很久沒台中了,或者應該說,很久沒離開台北了。
在三義領教到我在高速公路上曾經歷過最誇張的豪雨,也許這是一種儀式:
每個第一次,都有許多第一次伴隨;每個特別的事,都會有許多特別的事伴隨。
負面亦然,當一般人倒楣的時候,往往都有許多倒楣的事一起發生。
 
今天花了不少銀兩,去親暏現聞我的偶像,全世界演繹小提琴最強的女人,而且還是個超美的女人。套句我高中老師上課常說的話:從小第一名,人緣又好,建中台大一直唸到博士班,運動也都拿金牌,收入永遠花不完,老婆又是才德兼備的美麗女子,床上又好用(這句是我自己加的),子女孝順成績身體姻緣都極佳;這種人不讓人氣死嗎?
 
Anne-Sophie Mutter,光名字就夠美了,這次來台演奏的又是超級芭樂曲目(我從不排斥)。

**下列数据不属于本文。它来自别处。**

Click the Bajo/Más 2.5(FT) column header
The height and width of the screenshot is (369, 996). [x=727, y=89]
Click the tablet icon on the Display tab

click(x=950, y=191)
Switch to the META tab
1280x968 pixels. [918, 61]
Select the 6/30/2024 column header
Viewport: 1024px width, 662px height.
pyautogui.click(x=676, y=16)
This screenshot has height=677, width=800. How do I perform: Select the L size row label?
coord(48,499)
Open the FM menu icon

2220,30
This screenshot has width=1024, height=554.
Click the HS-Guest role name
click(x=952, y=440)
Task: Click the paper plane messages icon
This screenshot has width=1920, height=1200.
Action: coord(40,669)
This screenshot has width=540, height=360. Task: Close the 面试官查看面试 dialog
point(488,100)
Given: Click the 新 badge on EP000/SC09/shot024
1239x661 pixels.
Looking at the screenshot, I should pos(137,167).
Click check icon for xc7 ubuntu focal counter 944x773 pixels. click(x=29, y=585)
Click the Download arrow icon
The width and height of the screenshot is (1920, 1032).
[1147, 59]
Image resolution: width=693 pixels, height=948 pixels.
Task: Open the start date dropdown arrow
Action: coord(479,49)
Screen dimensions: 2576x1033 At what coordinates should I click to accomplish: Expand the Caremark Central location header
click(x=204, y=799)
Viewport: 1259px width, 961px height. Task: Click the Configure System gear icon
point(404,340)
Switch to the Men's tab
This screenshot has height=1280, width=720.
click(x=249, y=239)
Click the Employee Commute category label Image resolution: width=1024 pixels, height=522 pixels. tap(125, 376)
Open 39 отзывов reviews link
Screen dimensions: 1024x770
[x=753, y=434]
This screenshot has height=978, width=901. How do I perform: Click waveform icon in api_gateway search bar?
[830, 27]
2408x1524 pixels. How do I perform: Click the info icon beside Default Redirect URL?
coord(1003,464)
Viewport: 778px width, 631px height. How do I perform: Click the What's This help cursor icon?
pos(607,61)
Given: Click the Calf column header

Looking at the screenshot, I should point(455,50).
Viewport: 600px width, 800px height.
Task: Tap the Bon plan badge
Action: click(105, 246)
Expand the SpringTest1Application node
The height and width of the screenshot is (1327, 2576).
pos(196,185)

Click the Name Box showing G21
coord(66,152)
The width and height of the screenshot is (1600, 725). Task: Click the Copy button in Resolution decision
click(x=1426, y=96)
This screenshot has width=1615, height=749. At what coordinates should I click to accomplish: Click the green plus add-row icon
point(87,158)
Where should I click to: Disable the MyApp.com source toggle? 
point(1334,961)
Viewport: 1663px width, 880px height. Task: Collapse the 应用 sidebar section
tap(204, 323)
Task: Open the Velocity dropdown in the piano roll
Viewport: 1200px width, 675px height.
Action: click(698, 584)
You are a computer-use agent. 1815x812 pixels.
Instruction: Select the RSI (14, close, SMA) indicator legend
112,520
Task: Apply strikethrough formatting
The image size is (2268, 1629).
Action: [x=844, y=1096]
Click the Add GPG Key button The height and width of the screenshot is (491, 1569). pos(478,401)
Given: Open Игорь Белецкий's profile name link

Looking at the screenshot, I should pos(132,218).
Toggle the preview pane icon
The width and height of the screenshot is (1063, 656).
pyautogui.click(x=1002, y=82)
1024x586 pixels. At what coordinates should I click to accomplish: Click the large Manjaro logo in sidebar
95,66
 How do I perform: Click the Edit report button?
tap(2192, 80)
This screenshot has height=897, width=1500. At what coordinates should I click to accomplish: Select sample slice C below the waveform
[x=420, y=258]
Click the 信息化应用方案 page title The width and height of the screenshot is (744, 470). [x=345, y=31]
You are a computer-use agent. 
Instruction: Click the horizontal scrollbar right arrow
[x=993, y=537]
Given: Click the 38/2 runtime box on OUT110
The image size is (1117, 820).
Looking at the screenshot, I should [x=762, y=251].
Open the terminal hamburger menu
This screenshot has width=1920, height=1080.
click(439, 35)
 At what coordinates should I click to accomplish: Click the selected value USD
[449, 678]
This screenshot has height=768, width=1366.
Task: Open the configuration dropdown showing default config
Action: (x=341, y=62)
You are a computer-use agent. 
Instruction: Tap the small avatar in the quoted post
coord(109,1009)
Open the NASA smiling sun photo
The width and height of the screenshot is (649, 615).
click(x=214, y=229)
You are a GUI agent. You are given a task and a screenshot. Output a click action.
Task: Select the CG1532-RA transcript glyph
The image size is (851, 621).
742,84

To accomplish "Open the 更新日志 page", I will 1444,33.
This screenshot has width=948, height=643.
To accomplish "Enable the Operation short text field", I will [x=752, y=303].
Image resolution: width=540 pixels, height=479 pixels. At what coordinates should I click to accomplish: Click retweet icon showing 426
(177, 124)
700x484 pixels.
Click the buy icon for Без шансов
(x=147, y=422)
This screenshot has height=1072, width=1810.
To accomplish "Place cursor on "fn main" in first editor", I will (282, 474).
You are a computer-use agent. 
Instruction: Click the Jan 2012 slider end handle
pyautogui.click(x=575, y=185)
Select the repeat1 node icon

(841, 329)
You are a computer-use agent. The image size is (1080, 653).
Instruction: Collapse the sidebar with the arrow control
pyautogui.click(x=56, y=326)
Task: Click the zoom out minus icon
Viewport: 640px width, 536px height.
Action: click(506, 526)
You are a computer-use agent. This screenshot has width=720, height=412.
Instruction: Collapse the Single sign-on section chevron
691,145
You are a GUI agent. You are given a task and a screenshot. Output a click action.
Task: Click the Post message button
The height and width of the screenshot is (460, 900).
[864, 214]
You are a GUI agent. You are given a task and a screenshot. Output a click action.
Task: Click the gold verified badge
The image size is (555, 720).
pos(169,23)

終於見到本尊,及肩金半捲髮,及地黑色露肩下擺帶紅玫瑰的晚禮服,極度美麗,而年輕。
 
事情再次得到證實,速食害死人。
老美老的快又肥的猛,應該完全是速食的問題;歐洲人並沒太多這樣的例子可見,而且慕特的樣子就像華人女子一樣,老很慢,身材肌膚還是具有在床上非常好用的空間。
常講老外老的快又肥爆,以後應該講清楚是老美,不是老外。歐洲女人還是很正點的。
 
講講演奏會的缺點,因為台北沒票跑去台中,中山堂場地果然爛,簡直與我高中在學校演出的禮堂沒啥太大差異。搭配卡拉揚口中的:自曼紐因以來最傑出的天才,慕特在這簡陋舞台真是種非常奇妙而克難的對比。我猜測是溼度的問題,整場演出出現不少次擦音,用白話說就是無法開嗓的意思,松香馬尾琴弦,不夠對盤。牛耳藝術用這種場地來讓慕特表演,真的是一種另類藝術的展現。
 
聽到慕特現場演奏,有很大的感動是,她十足地凌駕在作曲者的上方,彷彿巴哈,韋瓦第,都是為她而寫曲,幾乎成為一種工具。我完全能體會日爾曼民族的優越感,甚至一起感嘆,如果沒有希特勒,那德國將是多麼地偉大,與抬頭挺胸。
 
Encore 曲,重複了兩次之前的曲目,音樂會還是閃不掉中古世紀宮廷貴族的虛偽習慣,因此當然出現了第三Encore曲巴哈的G弦之歌。藝文記者又可以好好吹捧一寫了。
 
慕特的顫音手勢,就像佛山無影腳一樣,很神奇,也一直都這樣的神奇,手是疊影的彷彿得用定格來分析一樣
 
但是忍不住還是要說,那第一大提琴手,你雖然很調皮可愛但實在太愛現了,從頭到尾誇張搖頭晃腦地用肢體語言讚嘆音符跳躍的偉大感動,可稱為自嗨第一名;到底誰是主角啊。
 
回程又開始愛買,太陽餅豆干筍豆雞爪還吃了好吃的筒仔米糕。台中人很熱情有禮。
 
極度優美的演奏家如 Anne-Sophie Mutter,使人類完全不懷疑音樂文化的偉大,而能自我惕勵!